Thoughts on Home: Laurie Whelden

Author | Laurie Whelden

Hello there! My name is Laurie, and I’ll be a guest contributor to this blog. I live in Harrisonburg - my hometown is just 90 minutes away in Haymarket, Virginia. My entire childhood was spent in the same house until I left for college. Since then I’ve made my home in one dorm room, three apartments, and six houses. Whew!


My husband, Tim, and I are currently looking to buy our first home. While touring some not-so-nice options, I’ve found myself comforted by the fact that as long as Tim and our son, Peter, are with me, any house will feel like home. Cheesy, I know. But it’s wonderful to know that our happiness is not dependent on affordability or number of bathrooms or school districts. It’s all about a place where we can grow and laugh and rest together.

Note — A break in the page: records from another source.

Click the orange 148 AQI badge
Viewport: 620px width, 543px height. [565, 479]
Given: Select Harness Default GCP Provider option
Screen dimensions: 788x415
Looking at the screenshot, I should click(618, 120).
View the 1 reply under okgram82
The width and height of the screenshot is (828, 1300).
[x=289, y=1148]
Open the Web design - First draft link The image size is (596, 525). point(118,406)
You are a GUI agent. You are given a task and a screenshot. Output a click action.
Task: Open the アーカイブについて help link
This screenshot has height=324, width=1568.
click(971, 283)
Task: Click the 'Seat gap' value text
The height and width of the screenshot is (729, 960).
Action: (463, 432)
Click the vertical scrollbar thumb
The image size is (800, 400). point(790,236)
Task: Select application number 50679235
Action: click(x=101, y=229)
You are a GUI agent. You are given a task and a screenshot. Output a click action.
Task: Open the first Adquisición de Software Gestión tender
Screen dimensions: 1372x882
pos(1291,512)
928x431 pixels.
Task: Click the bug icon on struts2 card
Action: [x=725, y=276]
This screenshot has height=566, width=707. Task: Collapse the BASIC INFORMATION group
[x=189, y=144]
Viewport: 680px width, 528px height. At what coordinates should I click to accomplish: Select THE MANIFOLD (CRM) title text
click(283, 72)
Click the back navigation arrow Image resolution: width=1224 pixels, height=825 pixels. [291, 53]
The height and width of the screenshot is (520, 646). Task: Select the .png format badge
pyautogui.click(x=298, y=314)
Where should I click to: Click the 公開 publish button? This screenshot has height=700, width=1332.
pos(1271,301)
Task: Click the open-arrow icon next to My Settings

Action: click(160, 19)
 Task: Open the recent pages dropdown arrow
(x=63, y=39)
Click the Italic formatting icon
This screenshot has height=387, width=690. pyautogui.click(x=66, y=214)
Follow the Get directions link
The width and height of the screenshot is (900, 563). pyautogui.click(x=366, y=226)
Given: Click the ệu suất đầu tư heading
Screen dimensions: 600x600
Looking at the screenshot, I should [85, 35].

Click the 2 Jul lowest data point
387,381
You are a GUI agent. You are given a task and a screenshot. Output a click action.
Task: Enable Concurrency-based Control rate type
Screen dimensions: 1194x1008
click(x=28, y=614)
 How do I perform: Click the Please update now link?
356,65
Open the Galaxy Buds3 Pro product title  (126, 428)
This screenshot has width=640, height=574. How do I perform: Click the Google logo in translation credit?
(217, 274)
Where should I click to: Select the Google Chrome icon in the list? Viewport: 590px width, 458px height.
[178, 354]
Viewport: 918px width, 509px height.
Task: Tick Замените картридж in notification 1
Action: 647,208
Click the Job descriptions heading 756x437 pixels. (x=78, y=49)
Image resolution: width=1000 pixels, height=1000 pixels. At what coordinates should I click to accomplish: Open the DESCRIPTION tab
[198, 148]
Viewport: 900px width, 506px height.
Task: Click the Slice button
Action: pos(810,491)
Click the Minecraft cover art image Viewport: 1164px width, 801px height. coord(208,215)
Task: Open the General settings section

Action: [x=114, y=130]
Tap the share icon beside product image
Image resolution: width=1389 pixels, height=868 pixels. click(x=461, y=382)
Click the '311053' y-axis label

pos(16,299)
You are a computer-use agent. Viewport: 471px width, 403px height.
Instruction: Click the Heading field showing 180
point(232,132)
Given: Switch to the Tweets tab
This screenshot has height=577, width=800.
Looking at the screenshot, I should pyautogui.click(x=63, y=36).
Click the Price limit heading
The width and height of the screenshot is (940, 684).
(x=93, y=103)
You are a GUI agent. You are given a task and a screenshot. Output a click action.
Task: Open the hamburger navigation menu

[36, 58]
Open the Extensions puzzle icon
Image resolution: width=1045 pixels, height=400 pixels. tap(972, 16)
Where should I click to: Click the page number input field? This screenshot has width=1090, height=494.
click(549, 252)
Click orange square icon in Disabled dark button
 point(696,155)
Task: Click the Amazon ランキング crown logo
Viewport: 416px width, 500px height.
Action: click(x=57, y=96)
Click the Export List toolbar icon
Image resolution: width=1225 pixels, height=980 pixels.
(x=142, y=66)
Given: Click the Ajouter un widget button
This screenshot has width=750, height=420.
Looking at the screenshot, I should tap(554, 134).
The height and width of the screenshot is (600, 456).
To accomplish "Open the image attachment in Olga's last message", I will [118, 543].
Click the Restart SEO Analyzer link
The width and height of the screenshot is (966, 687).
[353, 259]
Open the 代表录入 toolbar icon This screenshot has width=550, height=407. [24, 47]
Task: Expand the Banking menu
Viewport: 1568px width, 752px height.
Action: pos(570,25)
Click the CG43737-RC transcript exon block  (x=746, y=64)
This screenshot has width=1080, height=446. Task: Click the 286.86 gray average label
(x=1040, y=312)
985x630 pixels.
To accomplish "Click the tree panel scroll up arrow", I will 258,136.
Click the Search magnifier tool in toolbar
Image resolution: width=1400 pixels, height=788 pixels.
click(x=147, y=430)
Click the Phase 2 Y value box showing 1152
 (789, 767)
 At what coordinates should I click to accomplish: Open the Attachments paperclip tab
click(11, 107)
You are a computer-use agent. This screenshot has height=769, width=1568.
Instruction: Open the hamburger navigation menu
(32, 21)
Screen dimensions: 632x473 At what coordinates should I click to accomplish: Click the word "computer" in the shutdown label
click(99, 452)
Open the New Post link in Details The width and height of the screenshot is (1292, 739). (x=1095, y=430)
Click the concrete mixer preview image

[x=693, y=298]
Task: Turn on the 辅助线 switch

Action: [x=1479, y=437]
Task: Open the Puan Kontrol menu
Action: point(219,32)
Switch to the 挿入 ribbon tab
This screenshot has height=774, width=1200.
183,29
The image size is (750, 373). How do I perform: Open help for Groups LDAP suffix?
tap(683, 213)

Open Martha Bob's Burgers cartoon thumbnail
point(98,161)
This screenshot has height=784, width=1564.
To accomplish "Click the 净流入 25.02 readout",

When my parents divorced when I was eight years old, my dad moved about thirty minutes away. My three older siblings and I would visit him every Saturday night to watch movies and Saturday Night Live (if I could manage to stay awake). I continued to live with my mom full-time in our family house, which my parents built together on two acres of land before I was born. For me, the divorce was not particularly difficult - until a few years later.


Unbeknownst to me, my parents had made an arrangement. The summer before I started high school, my mom would move out of our house and my dad would move back in and become my primary caregiver. While I loved my dad, I was not nearly as close with him as I was with my mom, and I struggled with the idea of my mom being out of our house. Luckily, she moved just ten minutes away and I was able to stay with her was much as I wanted. Still, the bubble of my home felt broken. With my mom out of my house, it just didn’t quite feel like “home” anymore.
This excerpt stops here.